I'm feeling dire and totally off track. My eating is not at all as controlled as it should be and was. I have been gaining and losing the same 8 pounds over and over again. Last week I didn't gain or lose anything, which is almost worse... I don't know if it is stress or what, but I am not being as careful as I normally am or as successful and it is only making me more and more stressed. I'll go a few days with being totally on track and then something will happen - a weekend, a big stress, something good, something bad... it doesn't seem to matter what - and then I will eat like an idiot again. I don't even bother pointing because I know it is horrible and that I am way off track with no hope of recovery. Likely that is part of the problem, the lack of accountability. I usually am so strict about pointing and tracking everything, but for those days when I give up (for lack of a better term) I just pretend the tracker doesn't exist.

Clearly I need a new game plan. I need a plan of attack that will allow me to refocus and start losing again.

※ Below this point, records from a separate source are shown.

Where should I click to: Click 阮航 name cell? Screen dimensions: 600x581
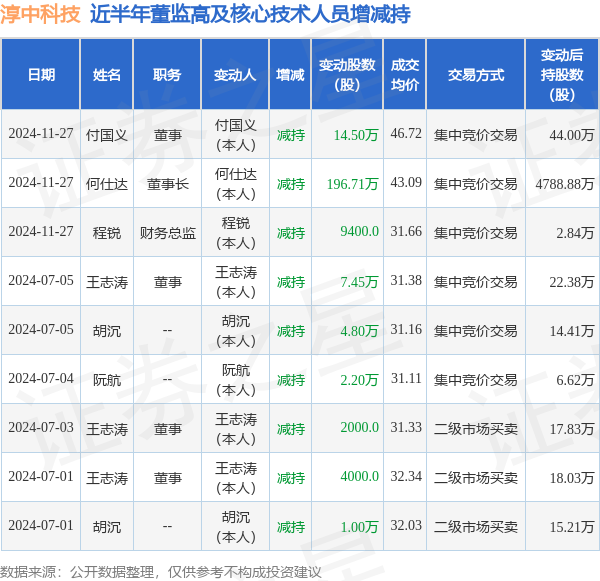tap(107, 380)
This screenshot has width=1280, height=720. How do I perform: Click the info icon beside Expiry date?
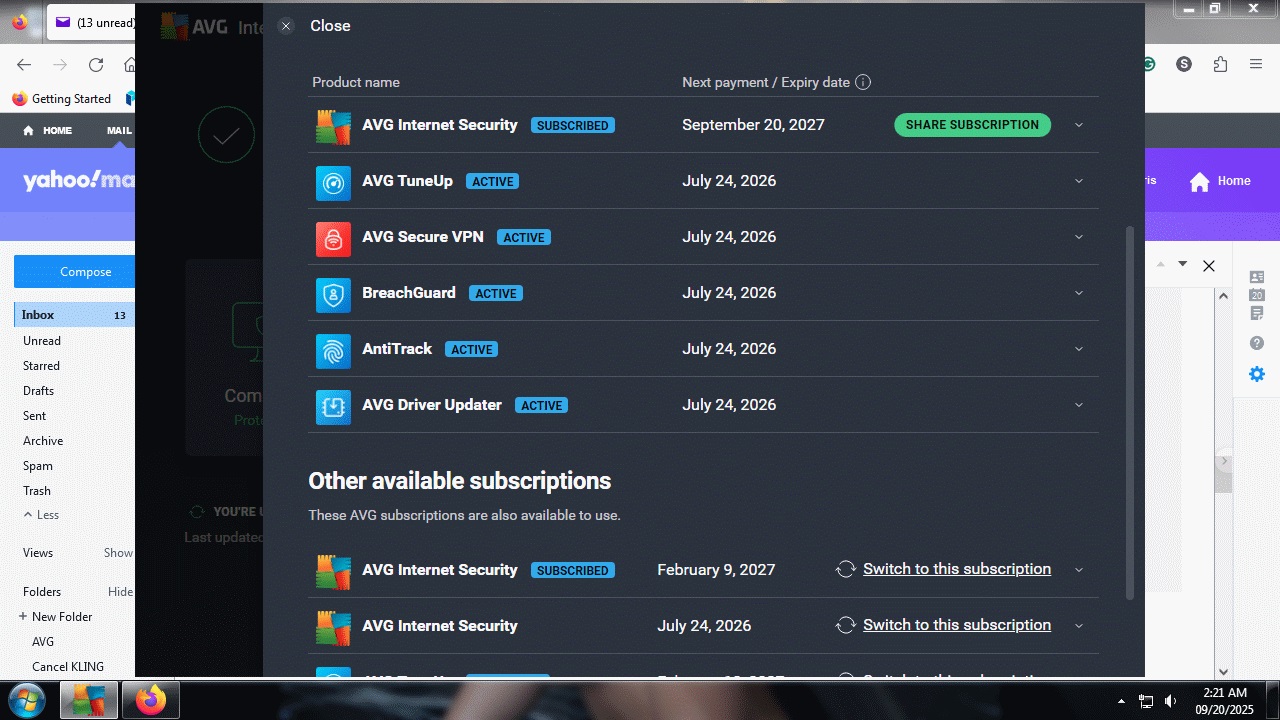[863, 82]
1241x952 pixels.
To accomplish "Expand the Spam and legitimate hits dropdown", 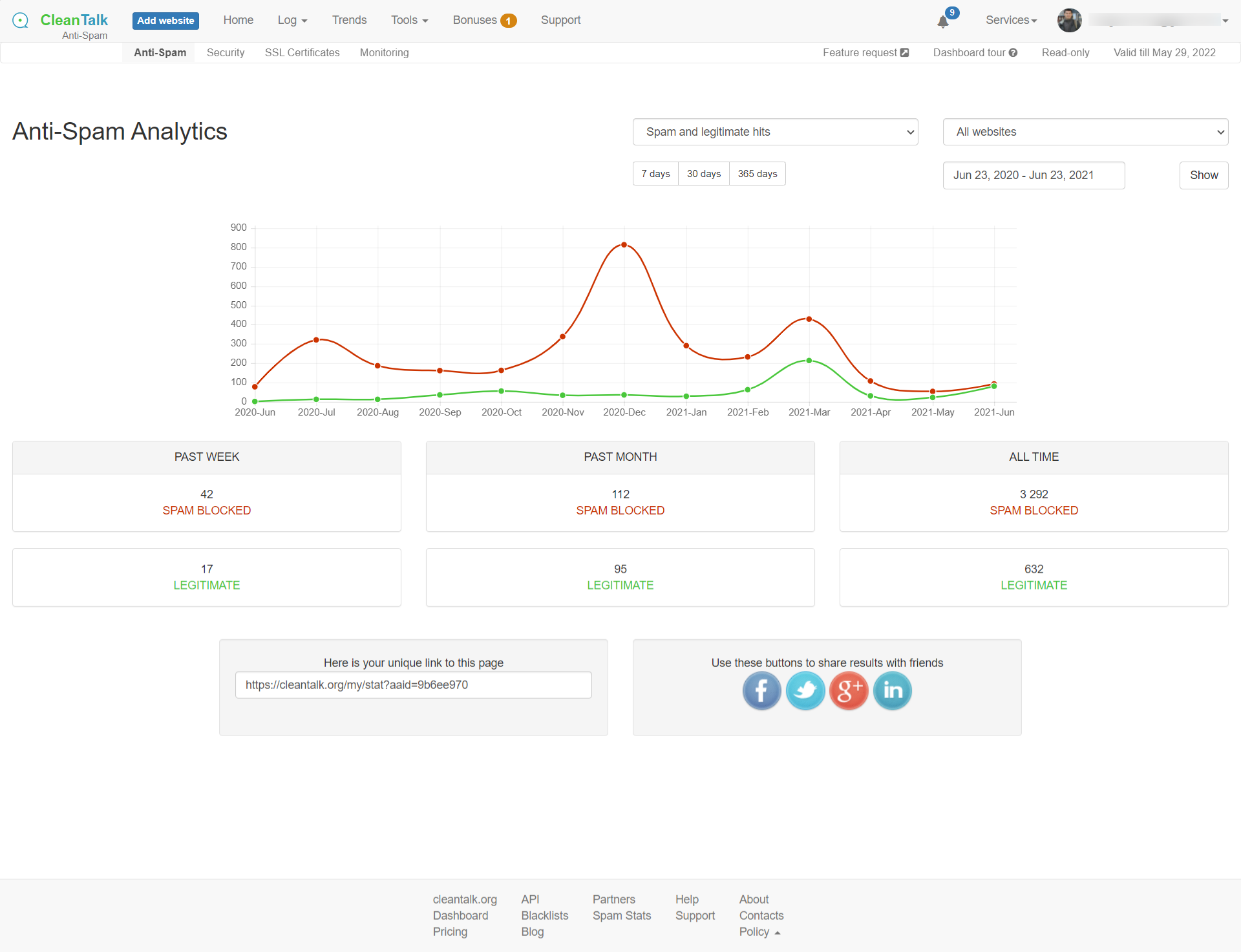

  1. I am going back to basics. Tracking EVERYTHING, even on the bad days, and measuring everything. 
  2. I am not going to allow one bad day to derail a whole week.
  3. I am going to try to identify WHY I am feeling like I need to over eat at those bad times in the hopes of trying to stop doing it. 
  4. I am going to utilize this blog at those times in the hopes that it gives me a clearer view.
  5. I am going to make sure I go to the gym at least 4 days a week. (I haven't been having trouble with this, but I want to make sure I keep it up).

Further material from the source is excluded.